## PROBLEM TO WORK ON
Copy the material below line for line, leaving out the pictures.

Entries giving target coordinates:

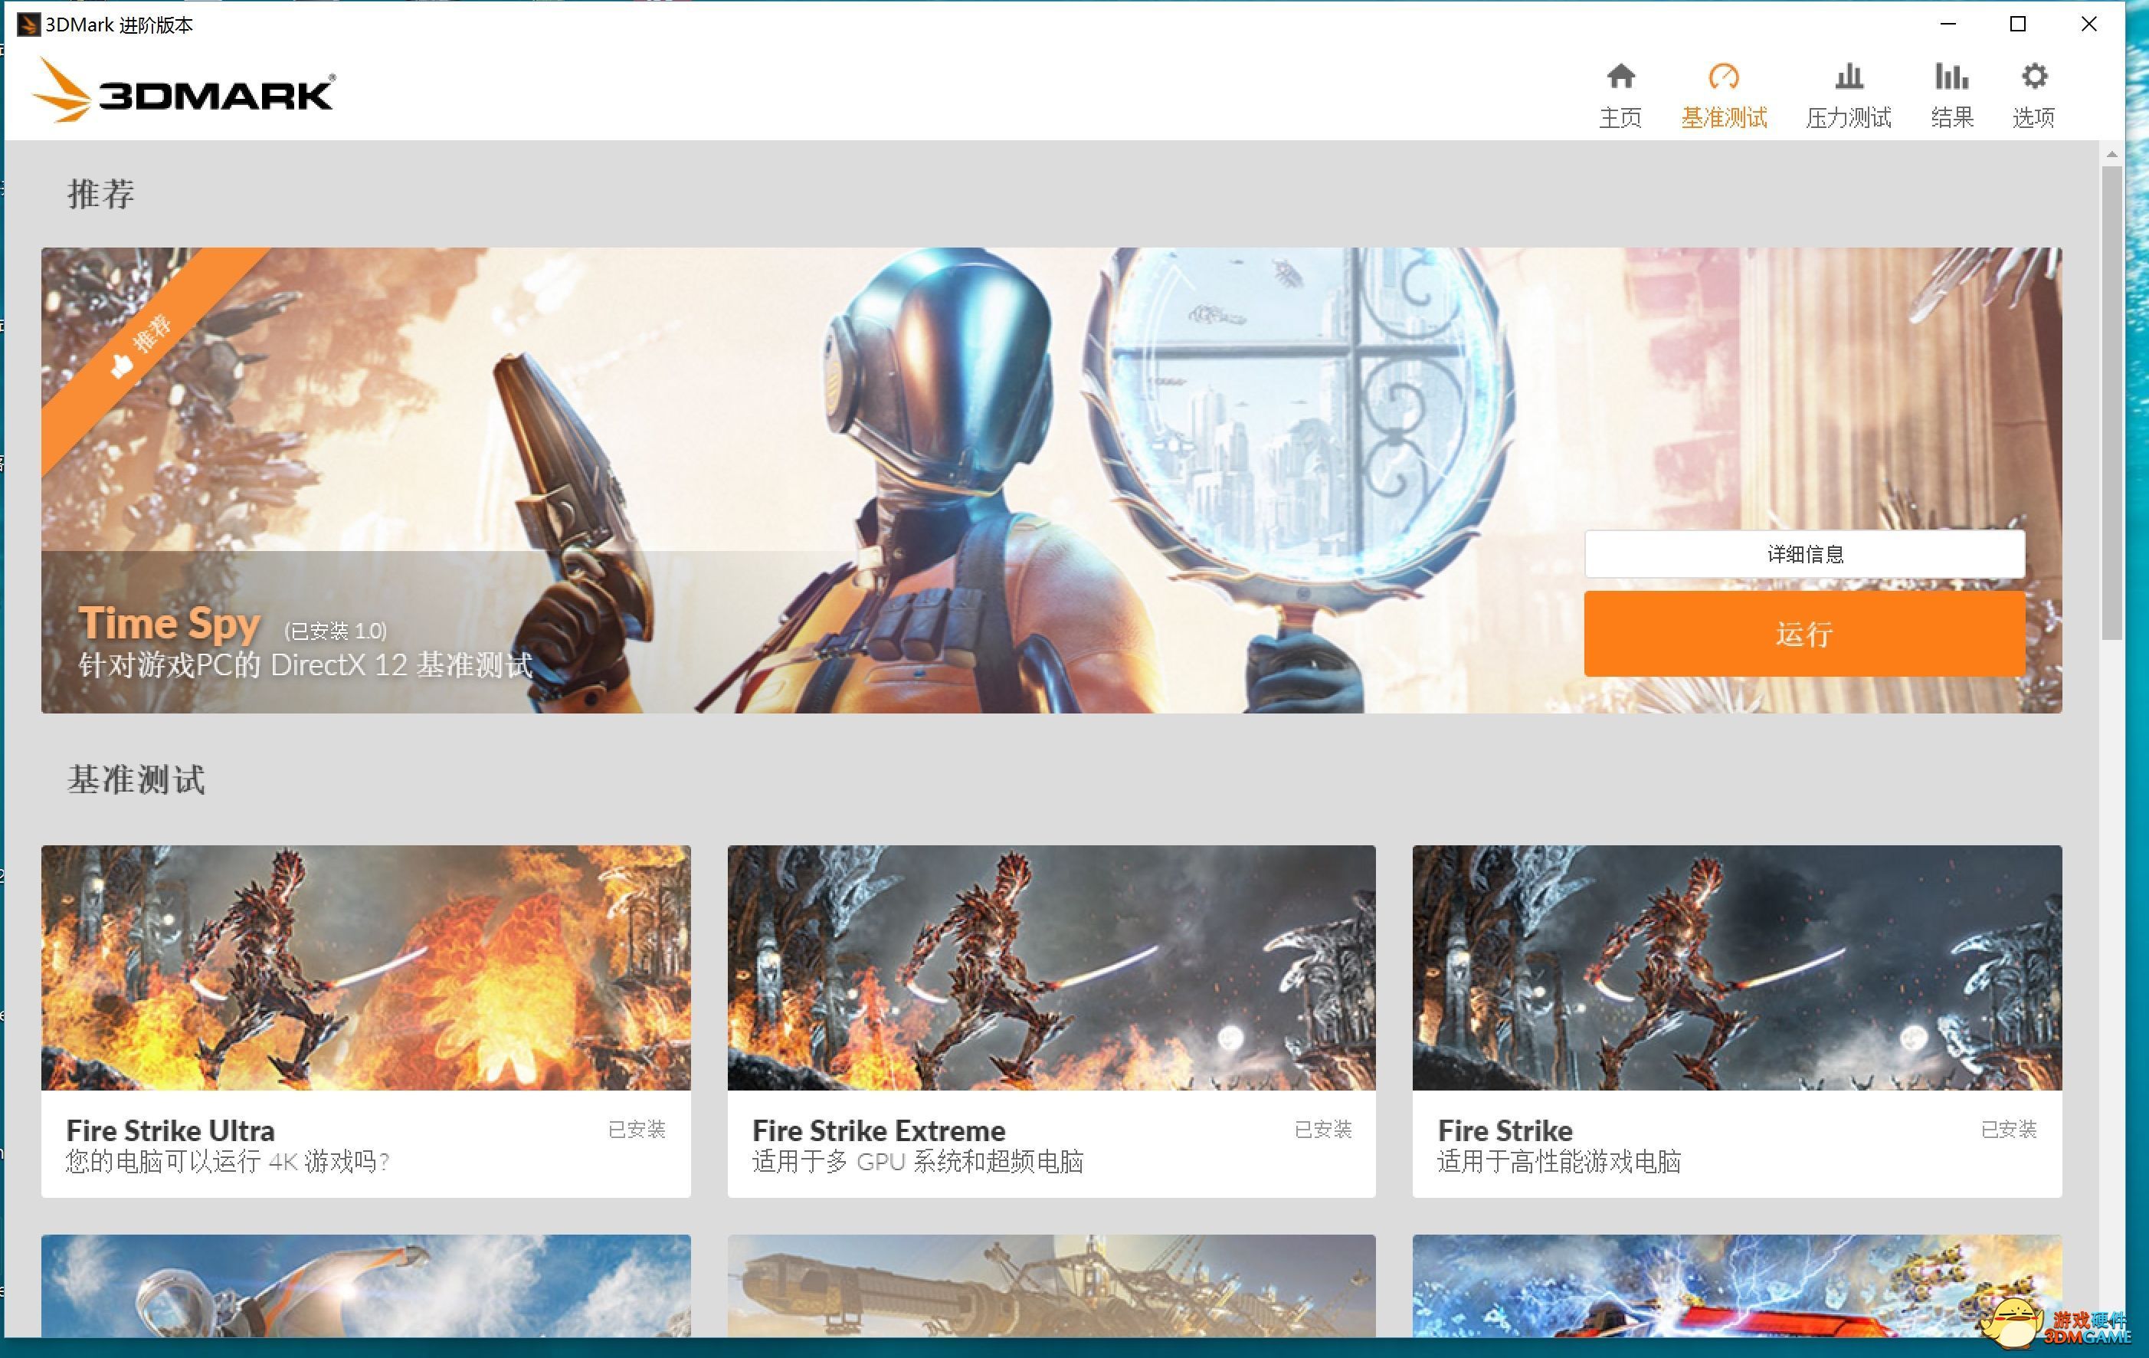Maximize the 3DMark window
Screen dimensions: 2149x1358
tap(2018, 24)
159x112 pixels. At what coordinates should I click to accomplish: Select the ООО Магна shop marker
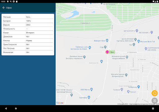click(x=91, y=89)
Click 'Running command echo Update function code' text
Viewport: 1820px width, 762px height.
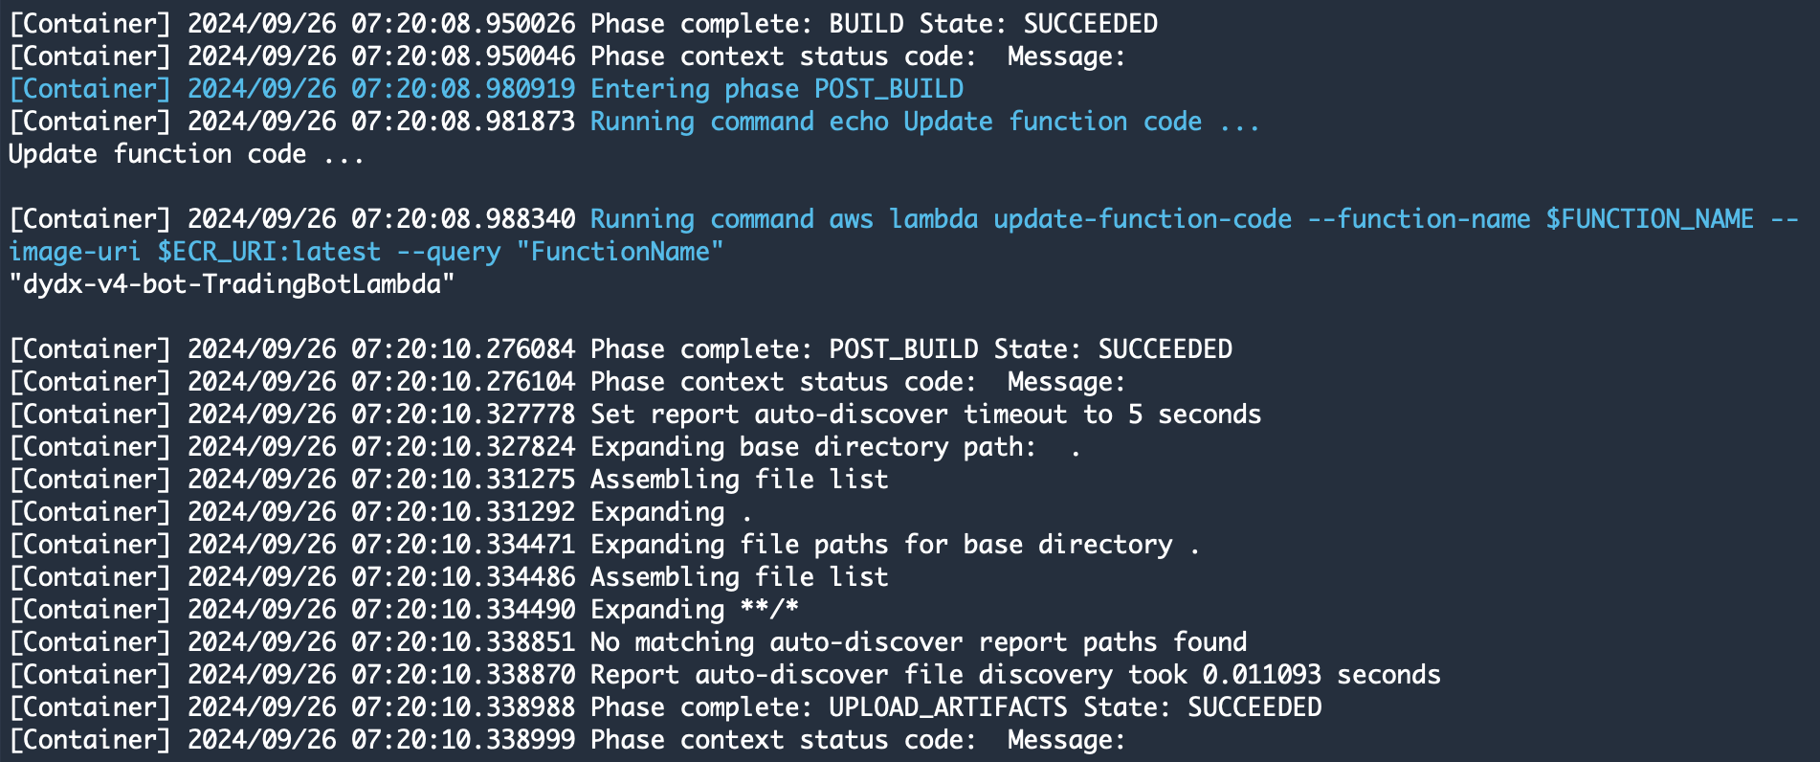[x=896, y=122]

## WRITTEN SOLUTION
Maximize the 3DMark window
Screen dimensions: 2149x1358
tap(2018, 24)
159x112 pixels. At what coordinates should I click to accomplish: Select the ООО Магна shop marker
click(x=91, y=89)
Click 'Running command echo Update function code' text
Viewport: 1820px width, 762px height.
[x=896, y=122]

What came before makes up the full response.